La métamorphe perdit connaissance. Pour revenir à elle, quelques secondes plus tard. Elle se découvrit serrée contre un torse chaud, qui s'abaissait et se soulevait au rythme d'une respiration haletante. En Aussitôt, ses bras se refermèrent autour d'elle, la serrant contre son torse, affolé par sa respiration haletante. Elle croisa le regard perdu de Barbatos.

-Tu sais ce qu'il te dit le poulet du chaos ? grogna-t-elle. Phoenix, espèce d'ignare.

*

La nouvelle de la résurrection d'un Séraphin, des mains même d'une Ferguson, fit le tour de l'Invisible plus vite qu'il n'en fallait à un gobelin pour gober une mouche. Ce fut plus rapide encore en Exil. Chacun vint admirer le nouveau vivant. Un angelot descendit même du ciel, avec un mot de félicitation. Barbatos le renvoya avec un sourire torve, car le messager n'avait rien à voir avec tout ça. Mais vite, très vite, il profita du calme pour s'enfermer avec Hell, chez lui. Vivant. En possession de tous ses pouvoirs.

Un Séraphin, en pleine forme une fois le choc de la résurrection passé. Même s'il avait du mal à assimiler la nouvelle : Hell était un phœnix, un être plus rare encore que les larmes de Satan. Si son père l'avait enchaîné, à la découverte de ses capacités, c'était à cause de son statut d'oiseau rare. Ses dons de guérison aussi lui étaient indispensables. Car une malédiction pesait sur les Ferguson, et elle était leur planche de salut. En entendant ces dires, il comprenait mieux sa situation. Sa tolérance envers leur égoïsme. Il comprenait même leur comportement.
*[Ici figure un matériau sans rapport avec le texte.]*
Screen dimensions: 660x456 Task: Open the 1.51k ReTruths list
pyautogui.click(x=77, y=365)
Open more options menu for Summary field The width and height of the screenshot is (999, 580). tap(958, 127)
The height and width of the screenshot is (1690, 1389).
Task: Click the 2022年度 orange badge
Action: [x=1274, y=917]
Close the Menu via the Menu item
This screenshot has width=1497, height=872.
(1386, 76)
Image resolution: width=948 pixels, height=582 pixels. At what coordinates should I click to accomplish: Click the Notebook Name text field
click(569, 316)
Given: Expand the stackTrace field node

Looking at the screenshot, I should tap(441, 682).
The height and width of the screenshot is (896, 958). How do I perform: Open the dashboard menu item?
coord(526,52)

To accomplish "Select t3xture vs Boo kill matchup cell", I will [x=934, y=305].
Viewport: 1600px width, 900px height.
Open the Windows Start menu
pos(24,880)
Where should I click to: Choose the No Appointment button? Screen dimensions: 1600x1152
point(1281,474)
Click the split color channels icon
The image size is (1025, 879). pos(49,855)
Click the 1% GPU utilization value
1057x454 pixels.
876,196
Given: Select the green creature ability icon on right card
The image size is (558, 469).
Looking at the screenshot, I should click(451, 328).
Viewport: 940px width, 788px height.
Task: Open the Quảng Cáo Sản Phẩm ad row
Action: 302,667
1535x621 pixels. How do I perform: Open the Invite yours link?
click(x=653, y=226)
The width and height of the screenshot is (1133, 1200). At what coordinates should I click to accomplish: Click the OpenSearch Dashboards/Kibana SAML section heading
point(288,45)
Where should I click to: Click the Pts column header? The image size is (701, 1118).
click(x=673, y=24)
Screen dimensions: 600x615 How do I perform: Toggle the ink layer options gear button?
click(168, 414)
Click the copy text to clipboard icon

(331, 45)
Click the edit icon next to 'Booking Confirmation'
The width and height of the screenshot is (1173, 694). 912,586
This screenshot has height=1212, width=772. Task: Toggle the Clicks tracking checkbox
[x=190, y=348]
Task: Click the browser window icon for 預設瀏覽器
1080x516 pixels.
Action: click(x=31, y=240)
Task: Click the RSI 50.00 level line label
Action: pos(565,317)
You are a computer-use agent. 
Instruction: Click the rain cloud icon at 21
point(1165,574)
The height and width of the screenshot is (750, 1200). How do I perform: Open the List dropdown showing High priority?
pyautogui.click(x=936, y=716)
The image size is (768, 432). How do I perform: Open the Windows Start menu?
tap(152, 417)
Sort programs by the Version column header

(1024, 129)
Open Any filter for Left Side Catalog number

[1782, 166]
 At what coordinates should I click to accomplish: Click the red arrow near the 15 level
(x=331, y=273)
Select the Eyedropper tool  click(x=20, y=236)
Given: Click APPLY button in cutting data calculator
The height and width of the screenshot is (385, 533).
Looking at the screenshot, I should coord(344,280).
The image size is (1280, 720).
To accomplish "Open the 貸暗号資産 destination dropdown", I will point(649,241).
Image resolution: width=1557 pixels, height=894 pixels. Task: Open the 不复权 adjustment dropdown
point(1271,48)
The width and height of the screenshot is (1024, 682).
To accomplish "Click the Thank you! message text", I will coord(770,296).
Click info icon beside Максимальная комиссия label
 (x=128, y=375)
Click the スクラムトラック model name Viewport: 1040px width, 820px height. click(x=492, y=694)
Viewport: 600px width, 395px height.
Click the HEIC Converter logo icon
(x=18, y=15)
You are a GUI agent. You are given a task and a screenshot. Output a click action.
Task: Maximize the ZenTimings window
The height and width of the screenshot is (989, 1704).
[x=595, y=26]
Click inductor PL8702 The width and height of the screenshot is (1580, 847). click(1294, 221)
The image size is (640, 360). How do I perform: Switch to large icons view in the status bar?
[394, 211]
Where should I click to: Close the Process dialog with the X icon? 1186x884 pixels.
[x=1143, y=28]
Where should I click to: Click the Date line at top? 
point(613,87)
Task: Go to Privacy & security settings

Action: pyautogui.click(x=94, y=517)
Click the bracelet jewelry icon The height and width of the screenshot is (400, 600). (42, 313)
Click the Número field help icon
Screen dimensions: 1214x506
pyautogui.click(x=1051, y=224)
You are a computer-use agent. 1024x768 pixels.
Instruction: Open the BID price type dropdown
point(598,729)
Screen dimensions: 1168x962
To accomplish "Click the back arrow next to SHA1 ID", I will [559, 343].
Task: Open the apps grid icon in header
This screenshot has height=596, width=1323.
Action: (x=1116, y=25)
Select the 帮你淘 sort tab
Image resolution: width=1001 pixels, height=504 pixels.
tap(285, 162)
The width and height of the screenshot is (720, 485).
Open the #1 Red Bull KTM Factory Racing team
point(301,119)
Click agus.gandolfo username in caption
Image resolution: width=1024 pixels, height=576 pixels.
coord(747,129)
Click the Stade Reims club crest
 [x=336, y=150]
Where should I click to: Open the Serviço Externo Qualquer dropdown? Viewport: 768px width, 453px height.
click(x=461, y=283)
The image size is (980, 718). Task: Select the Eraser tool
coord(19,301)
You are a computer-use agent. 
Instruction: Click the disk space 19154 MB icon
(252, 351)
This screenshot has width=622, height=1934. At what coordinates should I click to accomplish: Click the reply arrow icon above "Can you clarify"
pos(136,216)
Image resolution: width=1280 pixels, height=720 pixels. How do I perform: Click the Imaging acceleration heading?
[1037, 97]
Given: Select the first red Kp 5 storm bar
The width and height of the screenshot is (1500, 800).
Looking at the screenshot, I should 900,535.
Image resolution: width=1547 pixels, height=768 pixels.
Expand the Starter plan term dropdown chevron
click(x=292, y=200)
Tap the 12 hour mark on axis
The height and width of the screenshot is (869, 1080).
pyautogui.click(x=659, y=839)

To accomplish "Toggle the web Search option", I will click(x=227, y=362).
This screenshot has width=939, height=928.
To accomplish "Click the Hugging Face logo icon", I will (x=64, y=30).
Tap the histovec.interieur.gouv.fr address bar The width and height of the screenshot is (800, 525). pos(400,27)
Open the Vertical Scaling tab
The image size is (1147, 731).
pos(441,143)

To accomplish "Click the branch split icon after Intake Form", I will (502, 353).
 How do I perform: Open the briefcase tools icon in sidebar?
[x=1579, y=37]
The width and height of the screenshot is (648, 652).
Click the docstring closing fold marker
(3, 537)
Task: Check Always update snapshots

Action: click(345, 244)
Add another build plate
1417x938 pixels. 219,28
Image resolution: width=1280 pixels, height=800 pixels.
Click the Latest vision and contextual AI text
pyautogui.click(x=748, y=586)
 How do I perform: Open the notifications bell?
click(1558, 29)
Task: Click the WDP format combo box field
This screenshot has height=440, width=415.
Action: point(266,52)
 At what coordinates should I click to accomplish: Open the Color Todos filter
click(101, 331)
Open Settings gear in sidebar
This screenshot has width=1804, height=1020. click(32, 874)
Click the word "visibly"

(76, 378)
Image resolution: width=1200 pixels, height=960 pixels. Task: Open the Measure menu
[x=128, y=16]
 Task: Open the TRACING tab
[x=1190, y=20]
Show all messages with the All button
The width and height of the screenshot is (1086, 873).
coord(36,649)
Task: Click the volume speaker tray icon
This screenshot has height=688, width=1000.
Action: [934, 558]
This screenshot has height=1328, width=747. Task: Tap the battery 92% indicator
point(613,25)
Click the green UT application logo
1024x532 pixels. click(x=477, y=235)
Sans pour autant les pardonner.

-Maintenant que nous sommes au calme, gronda-t-il en enlaçant la métamorphe par derrière, tu peux me dire quelles sont les conséquences de tes actes pour toi, petit Phoenix ?

-Argh... heu... En vérité, je n'en ai aucune idée.

-Comment ça ? S'étonna-t-il, en la faisant pivoter vers lui.

Ses seins vinrent s'écraser contre son torse, ce qui ne fut pas pour lui déplaire. Il glissa ses doigts dans ses cheveux roux, savourant ce contact si simple. Mourir pouvait offrir une vision bien différente de la vie.

-Je... Suis un Phoenix, Barbatos. Normalement, c'est moi qui renais, pas les autres.

Il plissa les paupières. Que voulait-elle dire ?

-Tu as perdu tes pouvoirs ? Pour me faire revivre, moi ?

-Herm... Pas tout, mais... Je ne renaîtrais plus de mes cendres, c'est certain. A la prochaine décapitation, j'y passe.

L'ange fixa le mur d'en face, couvert de volutes dorées. Il fallait un peu de temps pour que les rouages de son cerveau fonctionnent correctement.

-Tu t'es sacrifié pour moi ? Conclut-il en baissant la tête vers elle.

-Heu...

-Hors de question que je culpabilise pour ça. Cette décision était parfaitement unilatérale.

-Hé !

-Mais, ajouta-t-il en lui caressant la joue, je te remercie du fond du cœur, Hell Ferguson. Car, en dépit de tout, je t'aime.

Il l'embrassa, ne lui donnant pas l'occasion de lui répondre. Un baiser qui prit fin car les genoux de la métamorphe se dérobèrent sous elle, le forçant à se plaquer plus étroitement contre lui.

-Et toi ?

-Je... Heu...

-Ce n'est pas grave. J'attendrais l'éternité, s'il le faut, murmura-t-il en la soulevant du sol, afin de la porter à l'étage.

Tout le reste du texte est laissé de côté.